No bien asumió, el fallecimiento de la Reina Isabel II macará para siempre su paso por Downing Street. Truss fue la última persona en ser fotografiada de manera oficial con la Reina. Sucedió el último martes, en el Palacio de Balmoral, cuando se acercó a su residencia a recibir su aval para ponerse al frente del gobierno.
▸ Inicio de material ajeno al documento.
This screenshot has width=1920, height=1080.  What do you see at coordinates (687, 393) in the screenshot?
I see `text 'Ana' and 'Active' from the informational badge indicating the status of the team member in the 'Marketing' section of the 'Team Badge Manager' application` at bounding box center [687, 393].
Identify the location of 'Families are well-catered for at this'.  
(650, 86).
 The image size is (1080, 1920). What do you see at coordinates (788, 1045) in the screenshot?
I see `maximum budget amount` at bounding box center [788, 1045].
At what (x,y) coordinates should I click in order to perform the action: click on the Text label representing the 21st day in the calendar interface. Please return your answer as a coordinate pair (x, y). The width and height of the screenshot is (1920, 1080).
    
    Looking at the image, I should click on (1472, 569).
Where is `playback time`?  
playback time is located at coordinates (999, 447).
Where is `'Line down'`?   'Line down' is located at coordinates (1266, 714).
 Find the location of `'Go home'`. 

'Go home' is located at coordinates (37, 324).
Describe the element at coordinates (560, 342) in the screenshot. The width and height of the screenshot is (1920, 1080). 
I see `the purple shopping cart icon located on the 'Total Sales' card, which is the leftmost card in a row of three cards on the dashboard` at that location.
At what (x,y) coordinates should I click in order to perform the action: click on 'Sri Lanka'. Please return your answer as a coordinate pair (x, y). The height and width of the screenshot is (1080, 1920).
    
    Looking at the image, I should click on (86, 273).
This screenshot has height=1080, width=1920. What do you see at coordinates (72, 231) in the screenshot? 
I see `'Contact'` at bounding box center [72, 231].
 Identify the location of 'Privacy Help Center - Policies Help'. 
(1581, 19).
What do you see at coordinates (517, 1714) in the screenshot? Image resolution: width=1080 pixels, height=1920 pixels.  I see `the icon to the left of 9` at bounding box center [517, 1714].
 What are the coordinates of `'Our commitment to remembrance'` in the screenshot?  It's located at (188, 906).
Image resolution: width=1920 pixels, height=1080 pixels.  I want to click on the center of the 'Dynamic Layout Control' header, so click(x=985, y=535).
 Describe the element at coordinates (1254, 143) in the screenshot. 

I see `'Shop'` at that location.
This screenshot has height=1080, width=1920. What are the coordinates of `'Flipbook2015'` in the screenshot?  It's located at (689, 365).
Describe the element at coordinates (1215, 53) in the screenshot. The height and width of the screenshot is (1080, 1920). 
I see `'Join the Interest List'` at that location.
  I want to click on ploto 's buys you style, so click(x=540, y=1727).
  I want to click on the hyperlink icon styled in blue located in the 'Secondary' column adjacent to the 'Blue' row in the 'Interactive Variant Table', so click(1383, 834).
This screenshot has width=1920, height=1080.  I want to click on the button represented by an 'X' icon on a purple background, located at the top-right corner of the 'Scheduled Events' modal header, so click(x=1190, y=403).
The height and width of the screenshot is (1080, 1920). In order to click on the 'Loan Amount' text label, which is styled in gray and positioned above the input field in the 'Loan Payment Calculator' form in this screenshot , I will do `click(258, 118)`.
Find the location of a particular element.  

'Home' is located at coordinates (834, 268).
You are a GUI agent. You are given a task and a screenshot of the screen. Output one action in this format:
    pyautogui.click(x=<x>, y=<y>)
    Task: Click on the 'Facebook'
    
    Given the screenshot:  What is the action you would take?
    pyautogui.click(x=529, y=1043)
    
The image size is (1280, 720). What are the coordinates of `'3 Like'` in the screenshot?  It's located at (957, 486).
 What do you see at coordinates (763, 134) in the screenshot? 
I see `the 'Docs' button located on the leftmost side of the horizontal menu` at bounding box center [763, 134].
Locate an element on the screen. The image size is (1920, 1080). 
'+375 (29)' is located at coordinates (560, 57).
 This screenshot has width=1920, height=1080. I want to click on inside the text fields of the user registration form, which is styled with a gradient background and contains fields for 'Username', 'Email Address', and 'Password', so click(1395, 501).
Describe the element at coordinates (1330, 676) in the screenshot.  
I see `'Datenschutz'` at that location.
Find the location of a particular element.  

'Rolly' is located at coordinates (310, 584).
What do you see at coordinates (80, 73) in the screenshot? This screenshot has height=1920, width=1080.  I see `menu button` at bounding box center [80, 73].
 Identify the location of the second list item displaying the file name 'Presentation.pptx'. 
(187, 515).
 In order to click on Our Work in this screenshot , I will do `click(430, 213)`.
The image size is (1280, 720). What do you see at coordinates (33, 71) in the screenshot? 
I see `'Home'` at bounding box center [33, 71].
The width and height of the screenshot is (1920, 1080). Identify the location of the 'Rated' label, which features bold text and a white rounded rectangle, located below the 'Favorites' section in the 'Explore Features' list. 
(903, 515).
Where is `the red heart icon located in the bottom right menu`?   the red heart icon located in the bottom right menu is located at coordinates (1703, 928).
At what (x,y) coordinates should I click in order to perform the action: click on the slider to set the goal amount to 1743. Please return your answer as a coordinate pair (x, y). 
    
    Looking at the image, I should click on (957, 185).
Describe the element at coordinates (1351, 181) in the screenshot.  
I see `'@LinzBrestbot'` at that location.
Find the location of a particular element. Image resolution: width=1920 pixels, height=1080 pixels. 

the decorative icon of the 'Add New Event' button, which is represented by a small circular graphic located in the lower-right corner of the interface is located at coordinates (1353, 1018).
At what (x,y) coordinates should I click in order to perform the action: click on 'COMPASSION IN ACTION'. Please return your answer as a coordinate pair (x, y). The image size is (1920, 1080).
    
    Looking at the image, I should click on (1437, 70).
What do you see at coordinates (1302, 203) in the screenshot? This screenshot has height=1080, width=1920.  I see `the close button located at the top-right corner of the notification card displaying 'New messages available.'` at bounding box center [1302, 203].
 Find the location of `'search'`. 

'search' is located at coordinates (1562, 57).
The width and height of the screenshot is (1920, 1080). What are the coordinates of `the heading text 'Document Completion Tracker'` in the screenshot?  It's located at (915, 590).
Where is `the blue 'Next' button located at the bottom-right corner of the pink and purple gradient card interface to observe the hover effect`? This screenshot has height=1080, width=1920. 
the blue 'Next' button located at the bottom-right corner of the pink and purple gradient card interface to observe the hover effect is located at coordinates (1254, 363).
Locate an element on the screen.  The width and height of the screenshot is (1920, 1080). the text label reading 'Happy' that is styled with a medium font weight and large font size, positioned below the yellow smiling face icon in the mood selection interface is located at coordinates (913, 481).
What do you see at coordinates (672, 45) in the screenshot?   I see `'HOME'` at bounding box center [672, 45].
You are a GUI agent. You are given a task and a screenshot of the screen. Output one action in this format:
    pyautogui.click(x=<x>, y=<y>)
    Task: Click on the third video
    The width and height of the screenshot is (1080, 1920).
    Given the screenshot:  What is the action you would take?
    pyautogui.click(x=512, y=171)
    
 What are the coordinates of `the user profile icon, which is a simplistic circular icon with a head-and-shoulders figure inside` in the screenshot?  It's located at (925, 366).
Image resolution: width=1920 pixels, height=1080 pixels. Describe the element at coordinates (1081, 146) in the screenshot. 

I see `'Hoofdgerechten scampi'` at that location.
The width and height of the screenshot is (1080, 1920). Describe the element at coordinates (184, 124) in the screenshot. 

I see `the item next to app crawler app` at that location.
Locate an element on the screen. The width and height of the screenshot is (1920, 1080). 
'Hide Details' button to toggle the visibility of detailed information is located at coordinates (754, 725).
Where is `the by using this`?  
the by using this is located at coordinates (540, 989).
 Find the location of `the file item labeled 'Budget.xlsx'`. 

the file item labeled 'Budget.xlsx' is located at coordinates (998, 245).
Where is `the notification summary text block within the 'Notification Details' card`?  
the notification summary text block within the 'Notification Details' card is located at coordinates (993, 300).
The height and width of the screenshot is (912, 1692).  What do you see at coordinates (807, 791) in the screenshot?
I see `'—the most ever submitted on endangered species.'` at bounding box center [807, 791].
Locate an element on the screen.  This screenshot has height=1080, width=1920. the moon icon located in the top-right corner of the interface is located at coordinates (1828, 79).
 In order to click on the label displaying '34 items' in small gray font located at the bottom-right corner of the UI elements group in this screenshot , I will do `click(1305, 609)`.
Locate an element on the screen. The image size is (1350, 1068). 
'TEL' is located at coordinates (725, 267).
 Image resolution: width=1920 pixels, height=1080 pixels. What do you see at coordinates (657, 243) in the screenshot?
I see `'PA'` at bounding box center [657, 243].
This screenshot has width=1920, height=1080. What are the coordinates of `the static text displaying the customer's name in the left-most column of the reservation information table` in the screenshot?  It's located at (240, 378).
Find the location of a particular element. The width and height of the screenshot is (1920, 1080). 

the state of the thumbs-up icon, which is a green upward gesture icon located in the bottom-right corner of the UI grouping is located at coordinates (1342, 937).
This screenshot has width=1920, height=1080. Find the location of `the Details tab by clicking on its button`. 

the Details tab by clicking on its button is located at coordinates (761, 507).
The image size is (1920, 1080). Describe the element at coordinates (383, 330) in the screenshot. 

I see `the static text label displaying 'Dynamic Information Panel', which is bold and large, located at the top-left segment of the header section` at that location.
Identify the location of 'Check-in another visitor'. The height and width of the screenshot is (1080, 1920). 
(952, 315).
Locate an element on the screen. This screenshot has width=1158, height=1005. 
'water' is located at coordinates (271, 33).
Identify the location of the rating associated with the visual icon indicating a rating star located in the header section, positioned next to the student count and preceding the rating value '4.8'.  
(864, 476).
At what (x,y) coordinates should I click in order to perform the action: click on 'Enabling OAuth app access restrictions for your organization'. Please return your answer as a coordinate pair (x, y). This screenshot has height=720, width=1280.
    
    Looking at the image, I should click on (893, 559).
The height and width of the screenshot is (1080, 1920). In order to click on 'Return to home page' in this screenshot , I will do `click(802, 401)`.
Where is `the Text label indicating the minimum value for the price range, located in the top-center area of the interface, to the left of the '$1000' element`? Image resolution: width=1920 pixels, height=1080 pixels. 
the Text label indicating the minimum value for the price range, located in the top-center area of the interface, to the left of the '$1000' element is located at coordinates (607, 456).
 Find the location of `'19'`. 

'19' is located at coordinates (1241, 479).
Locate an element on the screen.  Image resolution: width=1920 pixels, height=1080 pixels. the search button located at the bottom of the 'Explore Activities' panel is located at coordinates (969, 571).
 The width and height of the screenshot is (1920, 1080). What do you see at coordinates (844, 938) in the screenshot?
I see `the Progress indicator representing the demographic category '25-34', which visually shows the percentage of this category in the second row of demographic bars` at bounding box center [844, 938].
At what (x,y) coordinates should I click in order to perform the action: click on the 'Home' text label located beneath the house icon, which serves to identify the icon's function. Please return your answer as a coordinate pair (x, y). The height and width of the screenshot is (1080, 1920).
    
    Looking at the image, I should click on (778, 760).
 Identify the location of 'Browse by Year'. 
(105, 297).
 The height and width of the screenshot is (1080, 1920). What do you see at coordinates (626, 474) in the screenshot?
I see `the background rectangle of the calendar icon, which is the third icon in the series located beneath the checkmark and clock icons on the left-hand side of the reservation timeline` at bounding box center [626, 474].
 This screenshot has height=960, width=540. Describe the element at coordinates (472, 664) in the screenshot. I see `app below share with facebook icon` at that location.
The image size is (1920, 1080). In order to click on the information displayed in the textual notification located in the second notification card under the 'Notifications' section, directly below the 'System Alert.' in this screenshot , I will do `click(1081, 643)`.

Los desafíos que enfrenta son múltiples. Primero, Truss tiene dos años de mandato para revertir la caída de los conservadores en las encuestas. Resulta esencial paliar los efectos de la inflación, del aumento de las tarifas y del costo de vida, que hoy pesan sobre una gran porción de los 67 millones de británicos. Con una reducción de la presión fiscal que abarque la gran mayoría de los impuestos -IVA, renta, Seguridad Social, entre otros-, la exministra de Asuntos Exteriores pretende cambiar el rumbo de la política económica del Gobierno.
El segundo desafío se asocia al vínculo con Bruselas. La primera ministra corre el riesgo de que el endurecimiento de la política británica repercuta en la escalada del conflicto con la Unión Europea y hunda el Protocolo de Irlanda del Norte. Por último, Truss se enfrenta a una situación crítica en materia de inmigración. Además, esta agenda sumamente delicada se ve agravada por los planes de su predecesor de reenviar a Ruanda a aquellas personas que crucen ilegalmente el canal de la Mancha.
En cuanto a la conformación del gabinete, Truss recompensó a quienes respaldaron su candidatura en la interna conservadora a la vez que dejó afuera de roles clave a aquellas figuras que apoyaron a su rival -Rishi Sunak. Luego de una campaña atravesada por la agenda de diversidad e inclusión -tanto de género como étnica-, la primera ministra designó a colaboradores no blancos en los tres puestos más importantes. Kwasi Kwarteng -de origen ghanés- ocupará el Ministerio de Hacienda; Suella Braverman -descendiente de indios- fue nombrada ministra del Interior; y James Clverly -cuya madre es oriunda de Sierra Leona- sucederá a la propia Truss como ministro de Asuntos Exteriores.